- **Provided passage**

------------------------------

RE: [Numpy-discussion] Introduction

[Perry G. <pe...@st...>]

> [mailto:num...@li...]On Behalf Of Scott
> Gilbert
> Subject: [Numpy-discussion] Introduction
> 
> 
> Hello All.
> 
> I'm interested in this project, and am curious to what level you are
> willing to accept outside contribution.  I just tried to subscribe to
> the developers list, but I didn't realize that required admin approval.
>  Hopefully it doesn't look like I was shaking the door without knocking
> first.
> 
> Is this list active?  Is this the correct place to talk about Numarray?
 
Sure.
 
> 
> Following your design for the Array stuff, I've been able to implement
> a pretty usable array class that supports the bazillion array types I
> need (Bit, Complex Integer, etc...).  This gets me past my core
> requirements without polluting your world, but unfortunately my new
> XArray type doesn't play so well with your UFuncs.  I think my users
> will definitely want to use your UFuncs when the time comes, so I want
> to remedy this situation.
> 
> The first change I would like to make is to rework your code that
> verifies that an object is a "usable" array.  I think NumArray should
> only check for the interface required, not the actual type hierarchy. 
> By this I mean that the minimum required to be a supported array type
> is that it support the correct attributes, not that it actually inherit
> from NDArray:
> 
>    (quoting from your paper) something like:
> 
>        _data
>        _shape
>        _strides
>        _byteoffset
>        _aligned
>        _contiguous
>        _type
>        _byteswap
> 
> Most of these are just integer fields, or tuples of integers.  Ignoring
> _type for the moment, it appears that the interface required to be a
> NumArray is much less strict than actually requiring it to derive from
> NumArray.  If you allow me to change a few functions (inputarray() in
> numarray.py is one small example), I could use my independant XArray
> class almost as is, and moreover I can implement new array objects
> (possibly as extension types) for crazy things like working with page
> aligned memory, memory mapping etc...
> 
I guess we are not sure we understand what you mean by interface.
In particular, we don't understand why sharing the same object
attributes (the private ones you list above) is a benefit to the
code you are writing if you aren't also using the low level
implementation. The above attributes are private and nothing 
external to the Class should depend on or even know about them.

------------------------------

- **Task instructions**
a) Copy the Numpy-discussion reply word for word, from "[Perry G. <pe...@st...>]" to "required admin approval.".
b) In the Numpy-discussion reply, which function in numarray.py is cited as one small example of what could be changed?

------------------------------

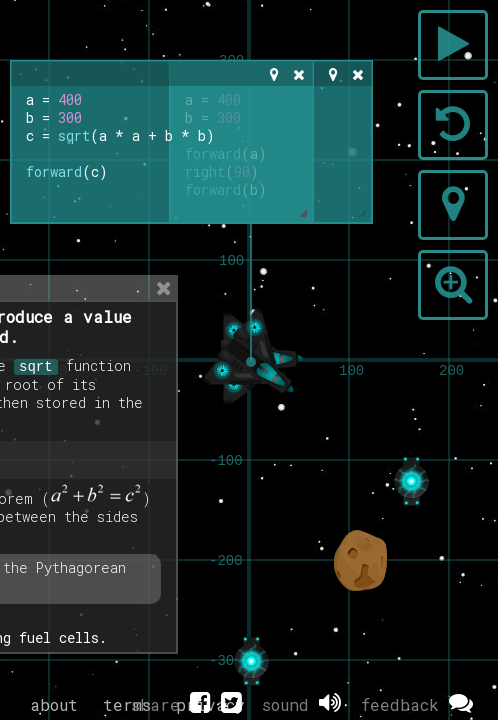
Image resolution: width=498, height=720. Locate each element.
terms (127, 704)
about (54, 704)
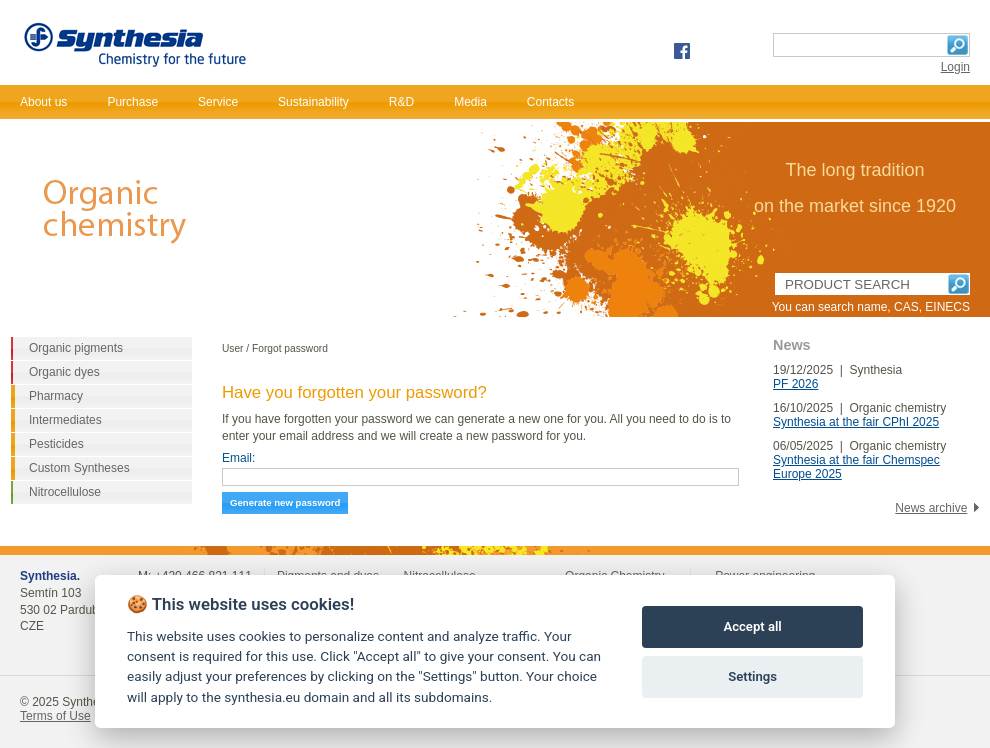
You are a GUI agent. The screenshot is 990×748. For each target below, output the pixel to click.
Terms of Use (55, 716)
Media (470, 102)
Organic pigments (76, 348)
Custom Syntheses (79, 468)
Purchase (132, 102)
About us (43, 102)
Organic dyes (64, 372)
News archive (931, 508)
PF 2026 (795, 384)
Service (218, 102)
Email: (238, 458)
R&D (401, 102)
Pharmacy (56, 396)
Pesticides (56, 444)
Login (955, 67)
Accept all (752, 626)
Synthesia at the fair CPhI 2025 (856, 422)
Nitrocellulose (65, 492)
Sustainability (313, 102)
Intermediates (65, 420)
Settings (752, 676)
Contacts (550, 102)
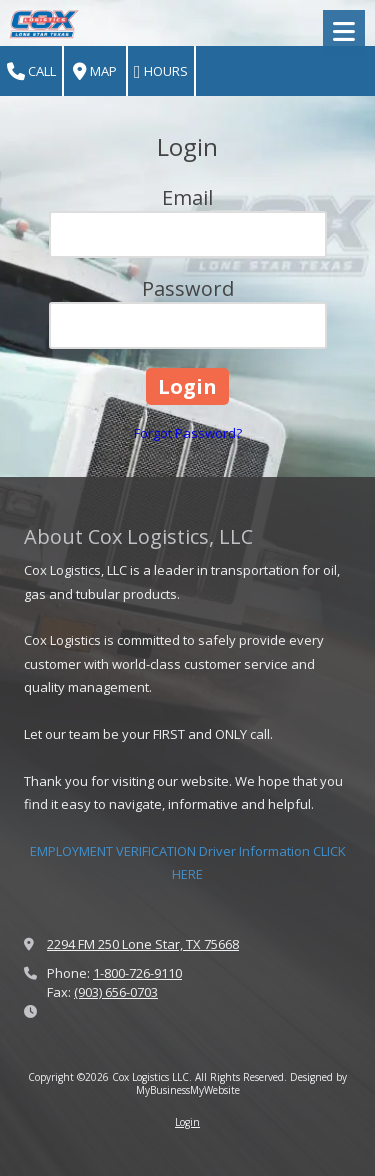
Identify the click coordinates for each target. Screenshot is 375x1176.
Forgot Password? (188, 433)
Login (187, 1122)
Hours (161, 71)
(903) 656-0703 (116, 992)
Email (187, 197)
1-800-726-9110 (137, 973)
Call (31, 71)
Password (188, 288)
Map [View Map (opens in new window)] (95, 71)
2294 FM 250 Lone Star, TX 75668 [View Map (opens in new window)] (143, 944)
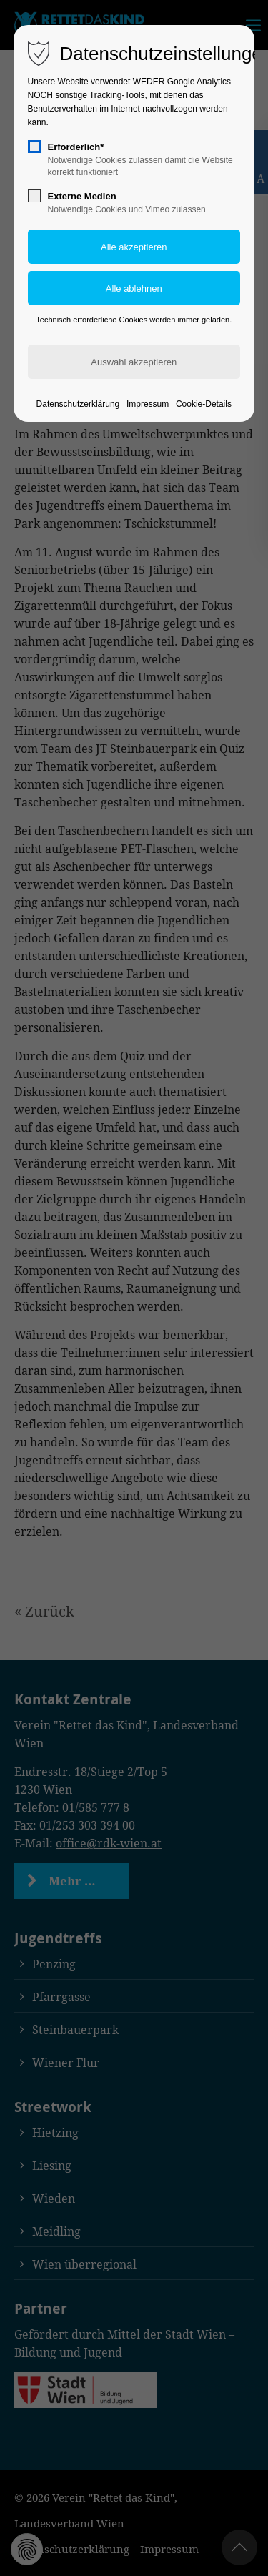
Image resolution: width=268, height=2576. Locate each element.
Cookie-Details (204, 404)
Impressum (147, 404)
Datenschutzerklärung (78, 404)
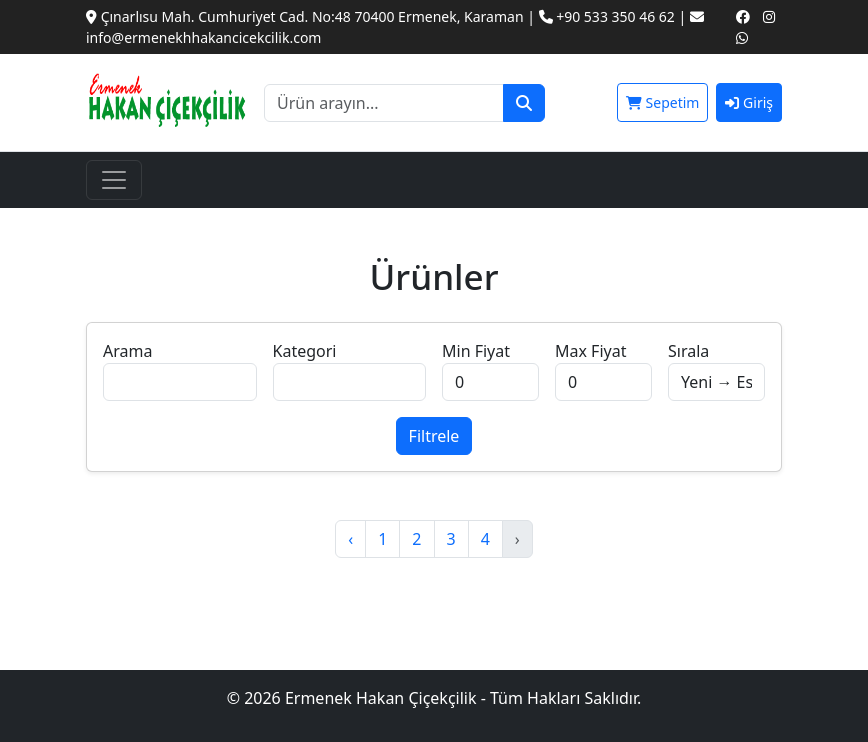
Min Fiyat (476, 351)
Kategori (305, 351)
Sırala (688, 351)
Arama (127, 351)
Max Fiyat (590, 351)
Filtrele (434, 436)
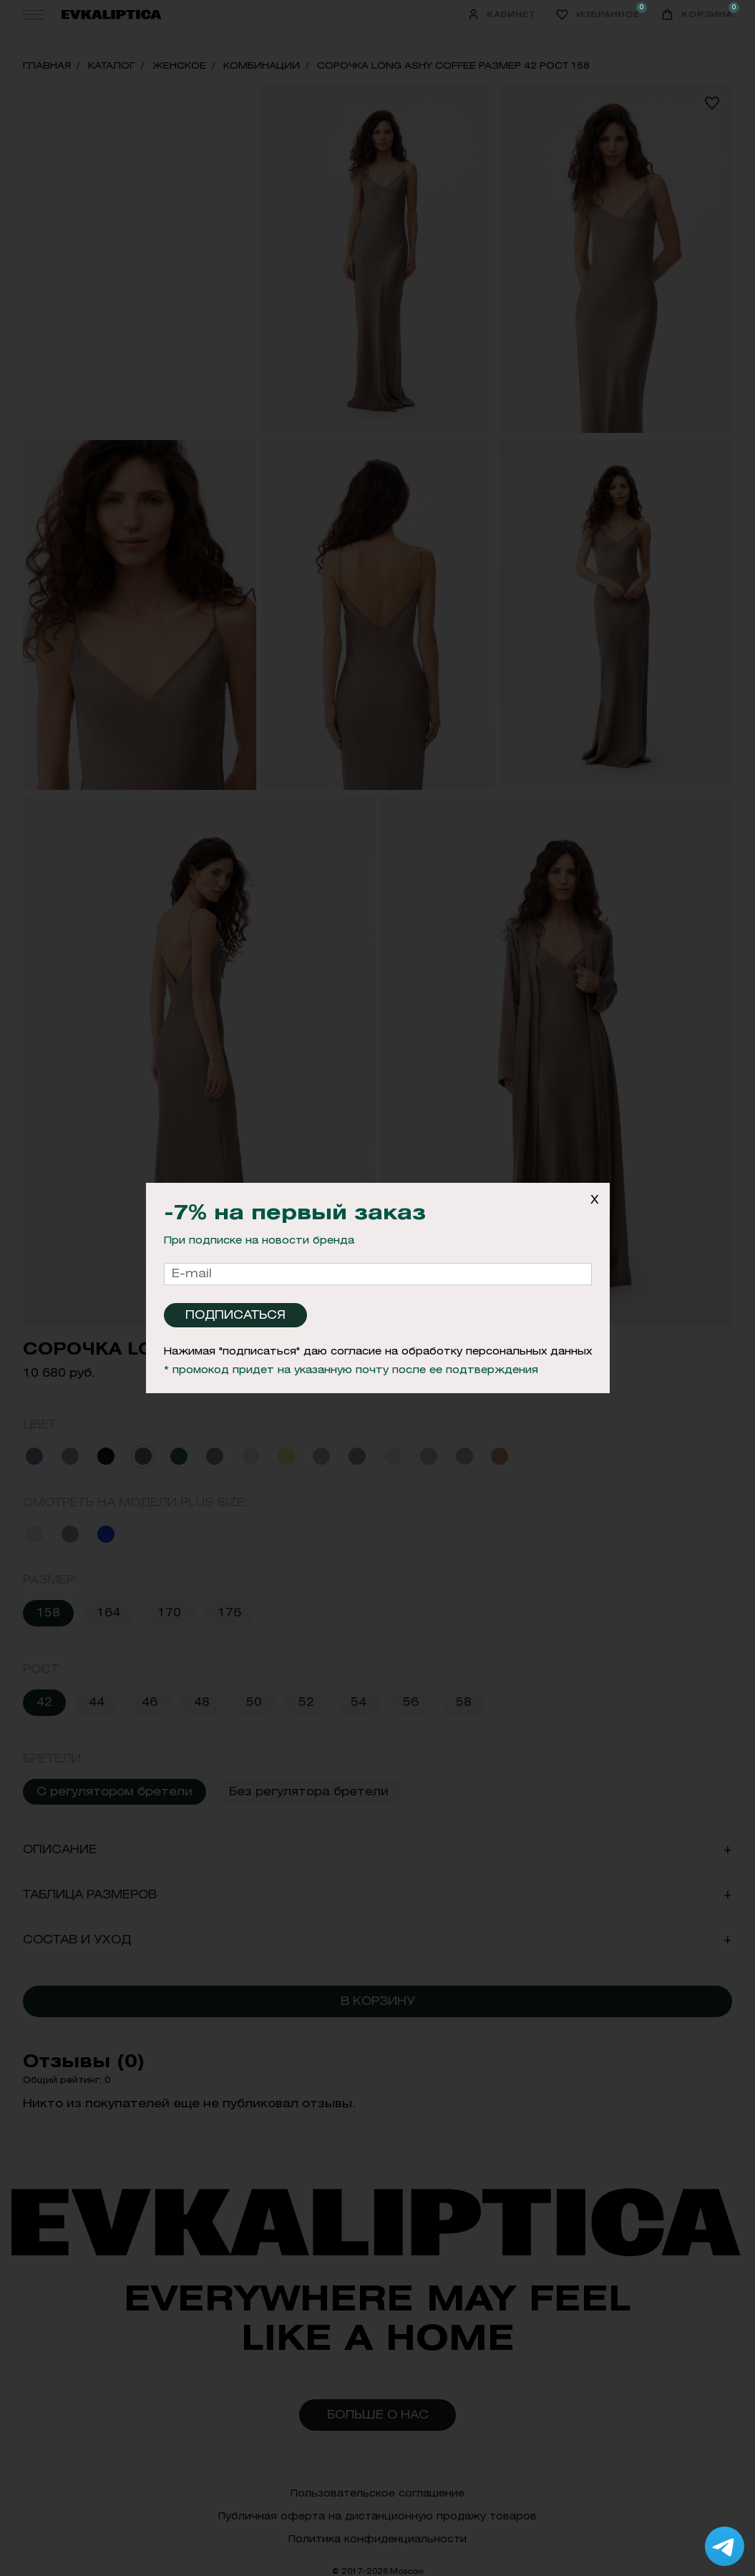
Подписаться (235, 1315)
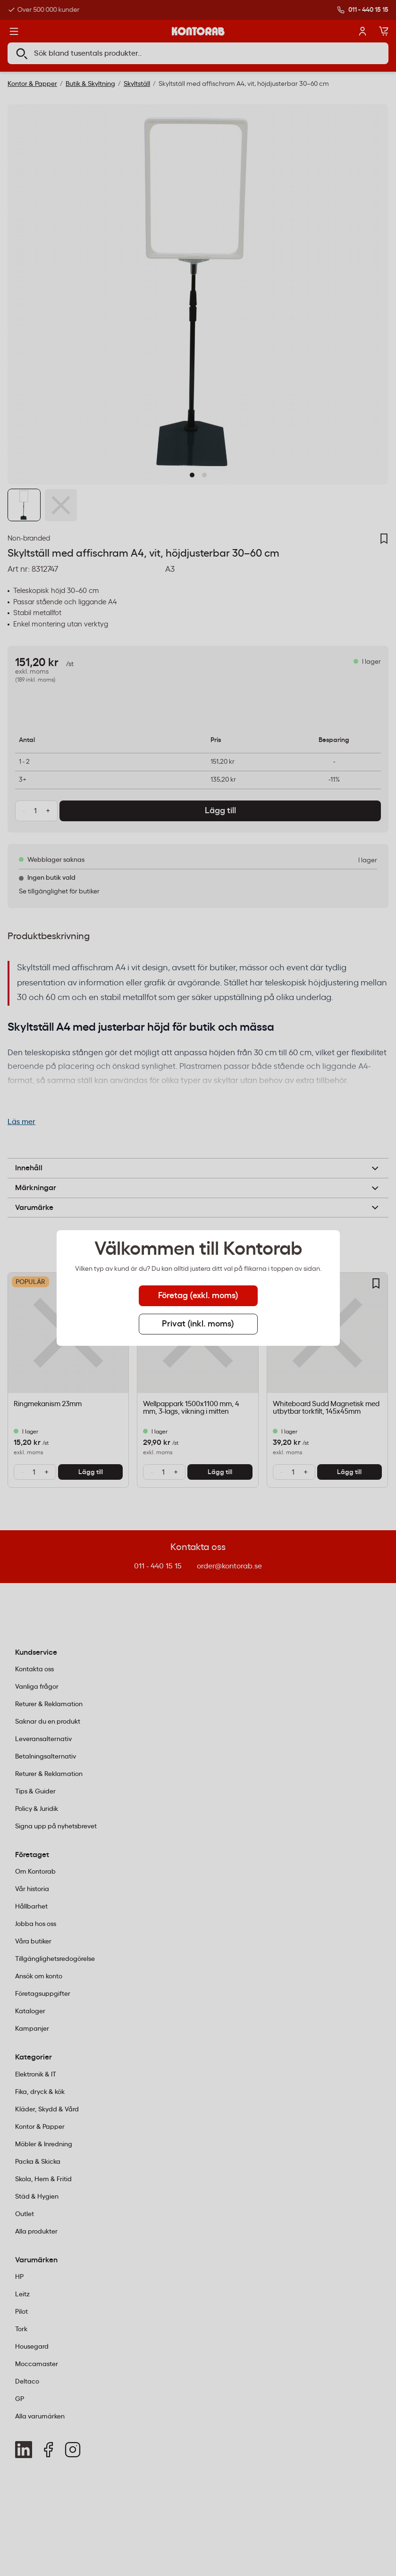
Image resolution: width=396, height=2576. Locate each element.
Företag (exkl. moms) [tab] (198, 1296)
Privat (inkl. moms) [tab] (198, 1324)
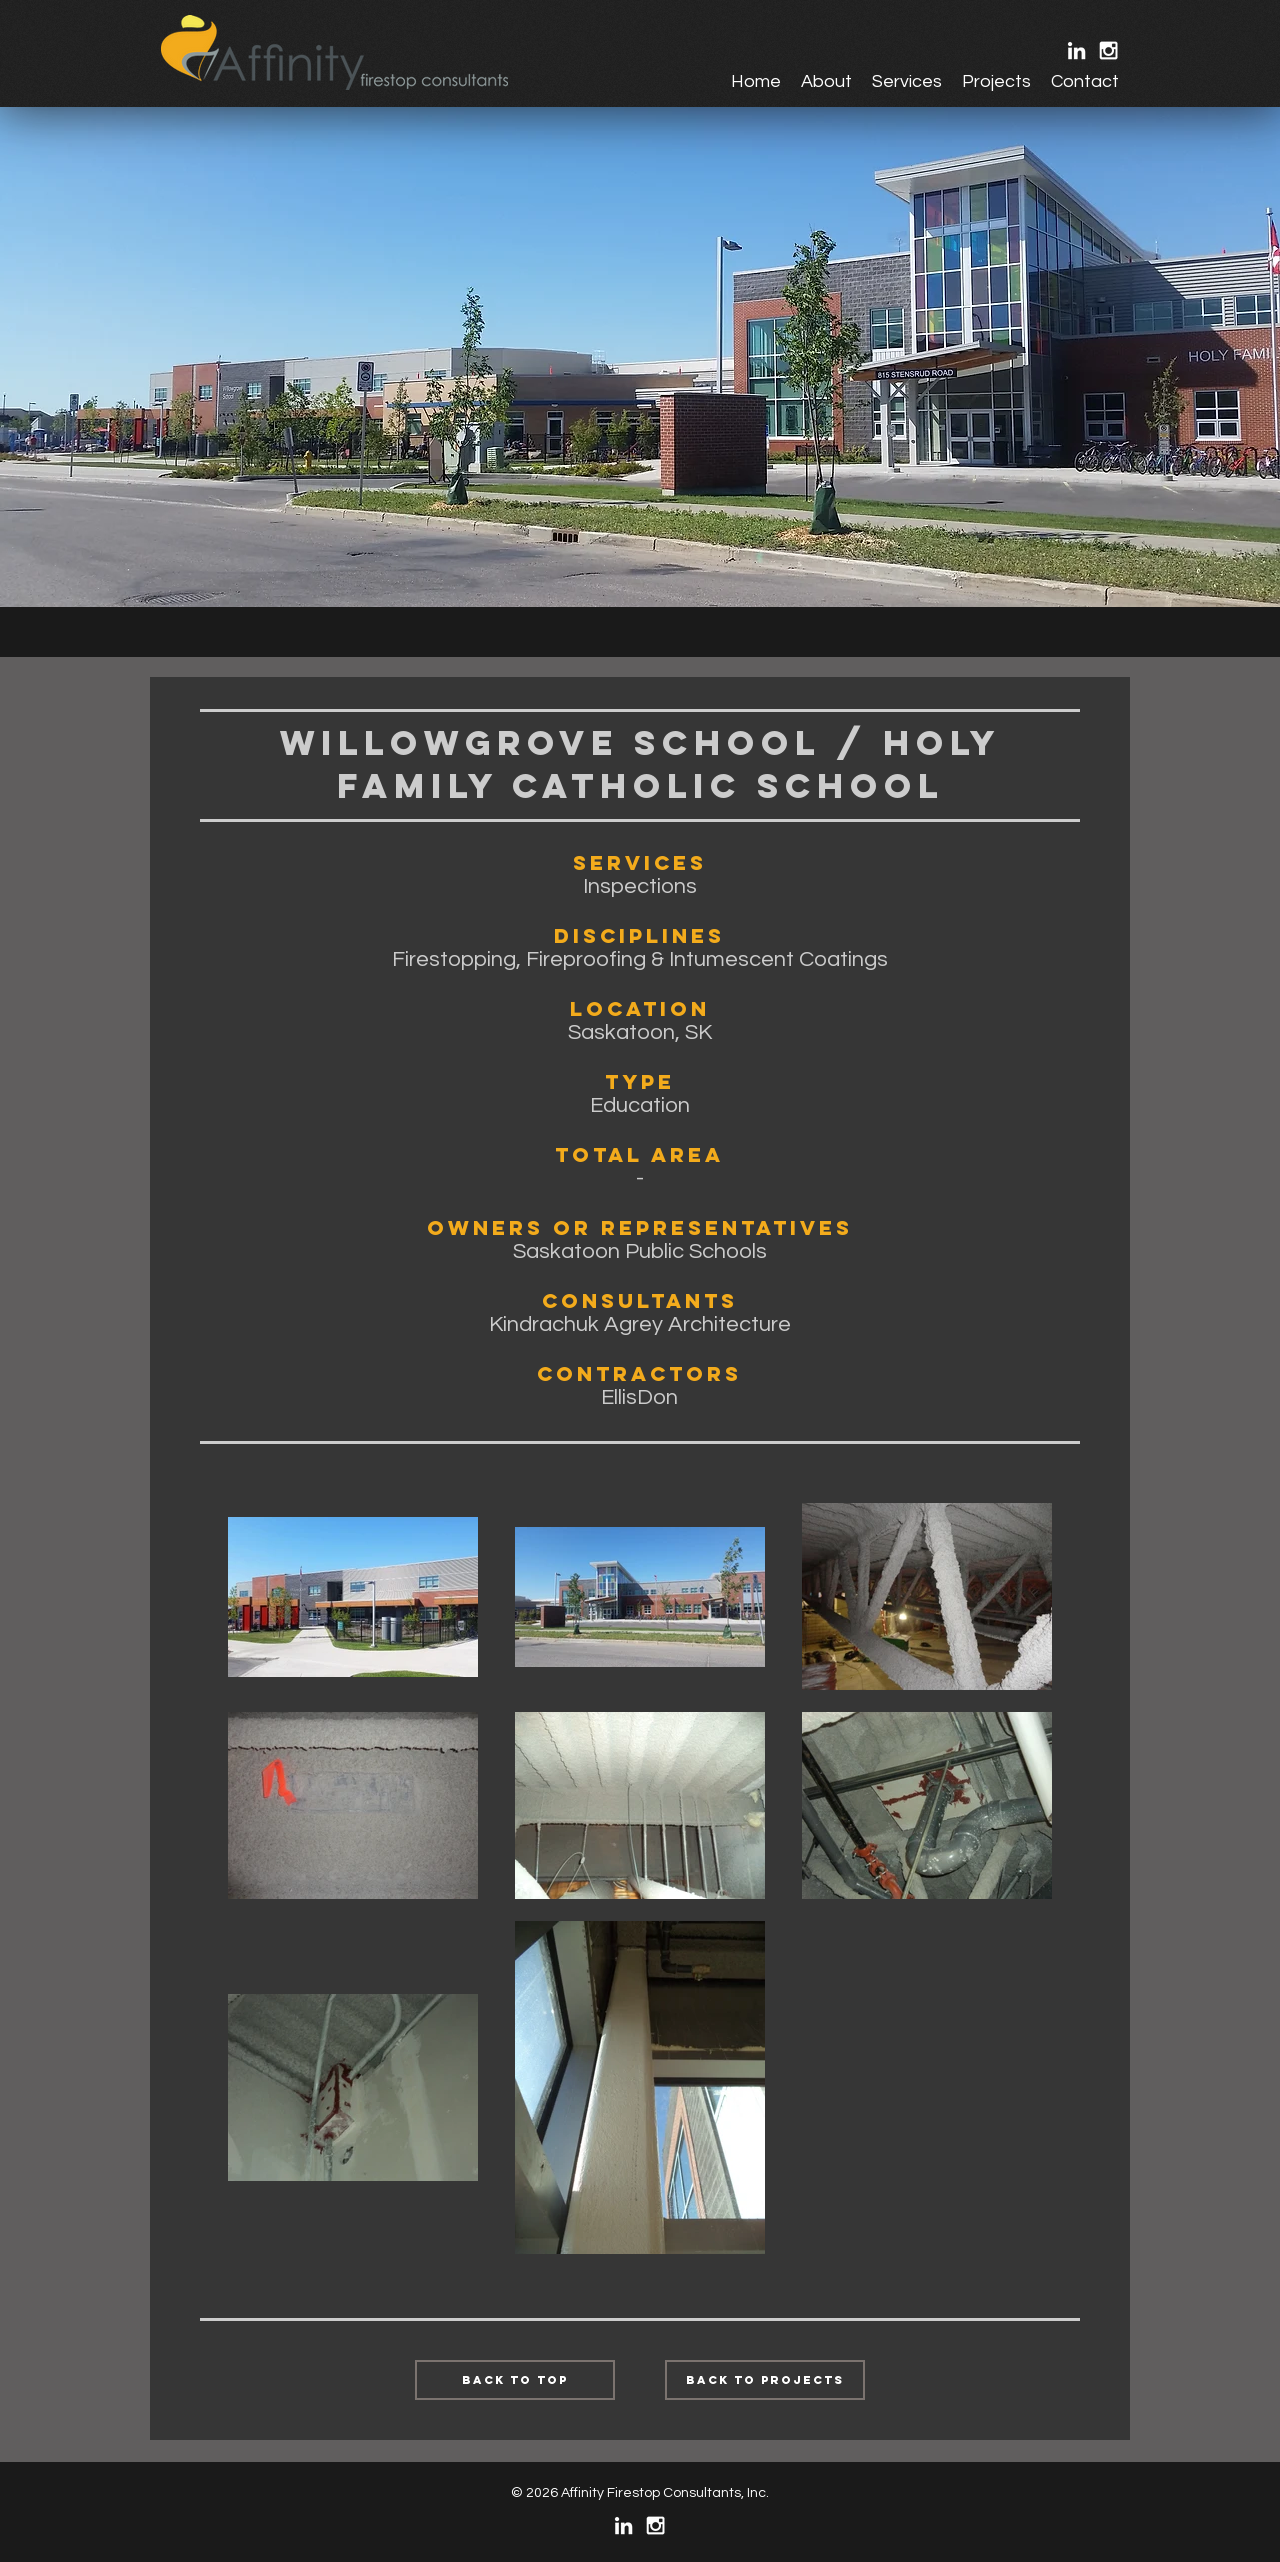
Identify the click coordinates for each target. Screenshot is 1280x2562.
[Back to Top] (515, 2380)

------------------------------

- **Solutions**
a)
[Perry G. <pe...@st...>]

> [mailto:num...@li...]On Behalf Of Scott
> Gilbert
> Subject: [Numpy-discussion] Introduction
> 
> 
> Hello All.
> 
> I'm interested in this project, and am curious to what level you are
> willing to accept outside contribution.  I just tried to subscribe to
> the developers list, but I didn't realize that required admin approval.

b) inputarray()